Reading time 7 min Share this post on Twitter Share this post on Hacker News Share this post on Reddit

2024-05-11

Trailing 2 Weeks Incidents

A diagram of two weeks of incidents

(Larger boxes are longer, darker boxes are higher-impact; see last week’s bulletin for details about the top row of incidents).

  • May 7: NATS Storm (5:30EST): Some components of our platform, most notably log-shipping, run on top of the NATS messaging system.
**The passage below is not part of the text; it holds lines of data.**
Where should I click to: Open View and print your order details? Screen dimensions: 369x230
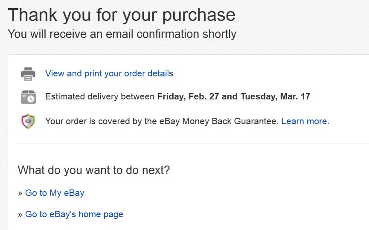pos(109,73)
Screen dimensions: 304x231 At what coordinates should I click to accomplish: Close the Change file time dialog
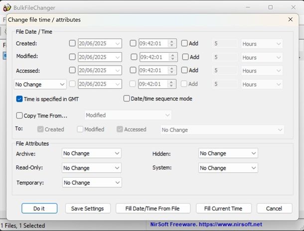(x=291, y=19)
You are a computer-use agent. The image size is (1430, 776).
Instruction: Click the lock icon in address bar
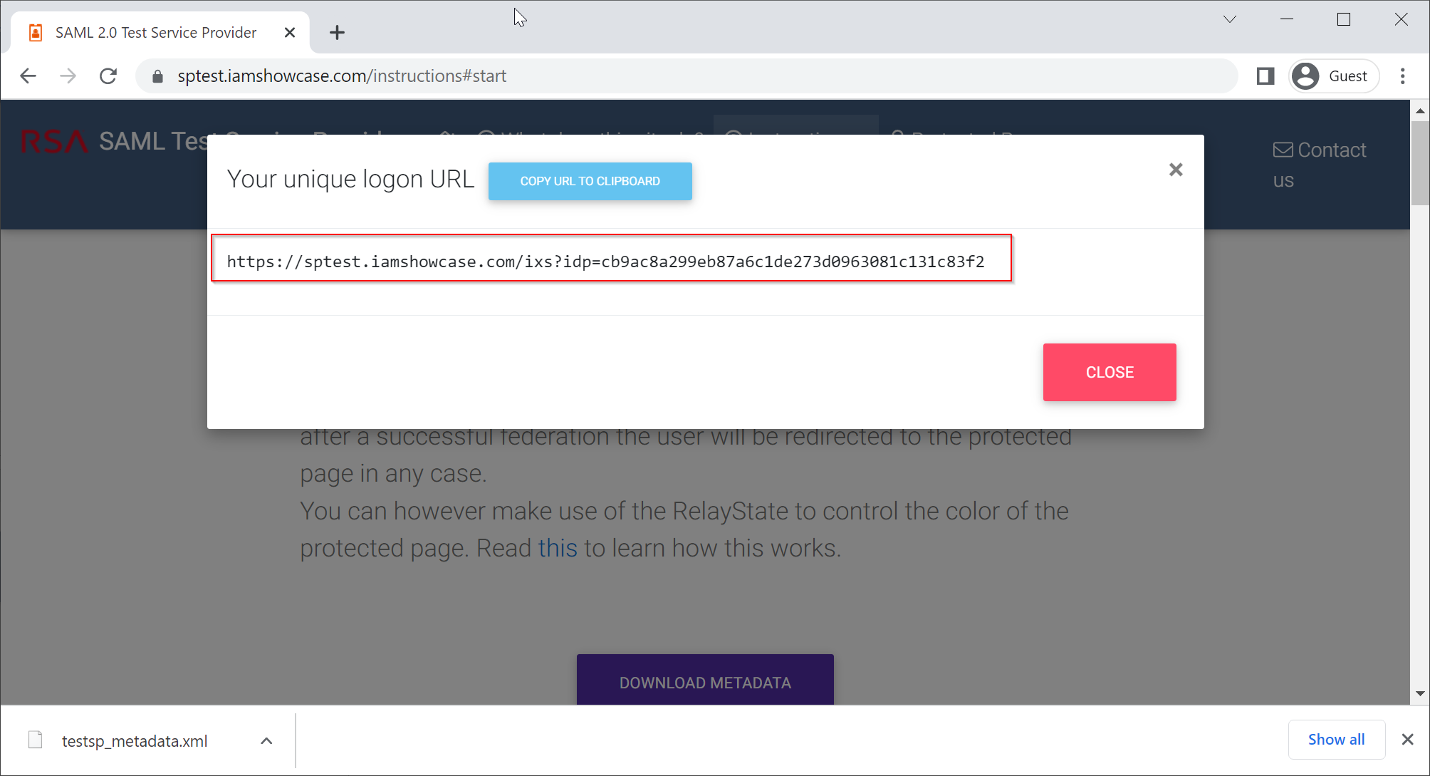[158, 76]
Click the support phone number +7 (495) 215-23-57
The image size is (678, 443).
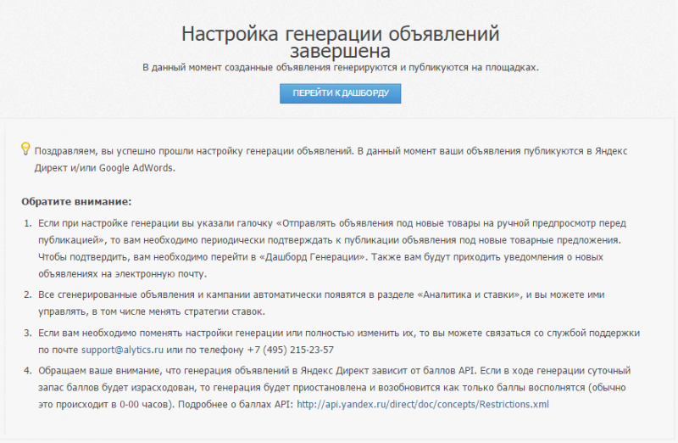click(292, 350)
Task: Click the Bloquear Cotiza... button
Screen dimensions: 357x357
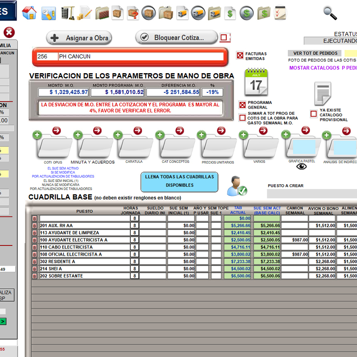Action: tap(177, 37)
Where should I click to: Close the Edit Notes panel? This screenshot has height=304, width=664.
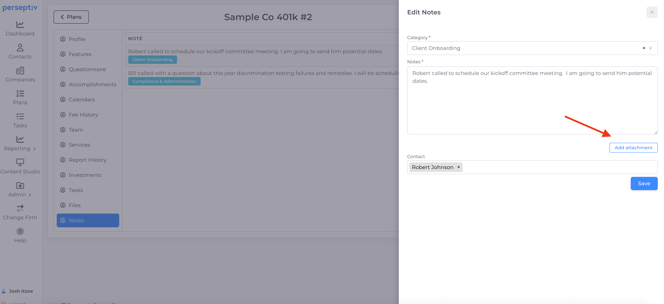coord(652,12)
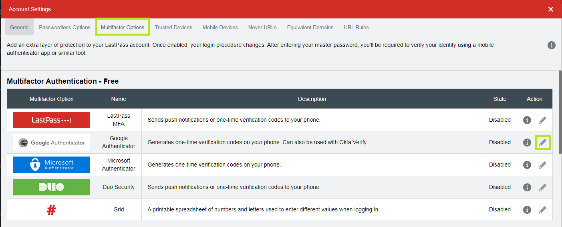
Task: Click the Google Authenticator logo
Action: click(51, 143)
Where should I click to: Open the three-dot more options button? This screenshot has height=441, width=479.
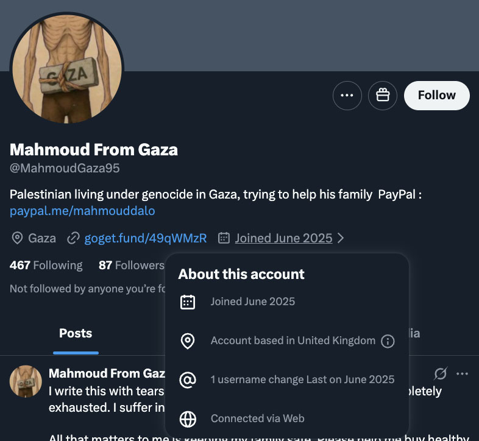347,96
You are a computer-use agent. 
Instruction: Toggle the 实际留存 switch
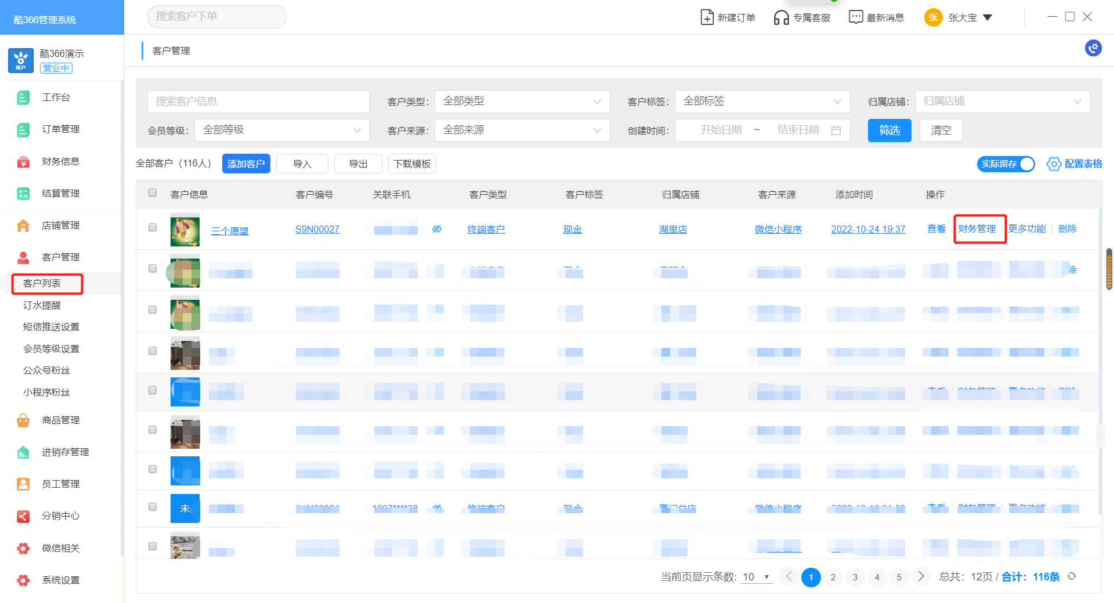tap(1006, 164)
We’ve been fighting with NATS reliability issues for the past several months, and one thing we’ve needed to do is upgrade the fleet NATS version; more recent NATS releases have a number of bug fixes. We did a staged deployment of 2.10; it looked fine; we rolled it out further; it generated a 1.7tb/s (that’s ‘t’, with a ‘t’) message storm. Server CPU (on a small number of servers) buckled long before the network did; some users would have seen increased CPU steal and degraded performance. Log shipping was totally disrupted for about an hour.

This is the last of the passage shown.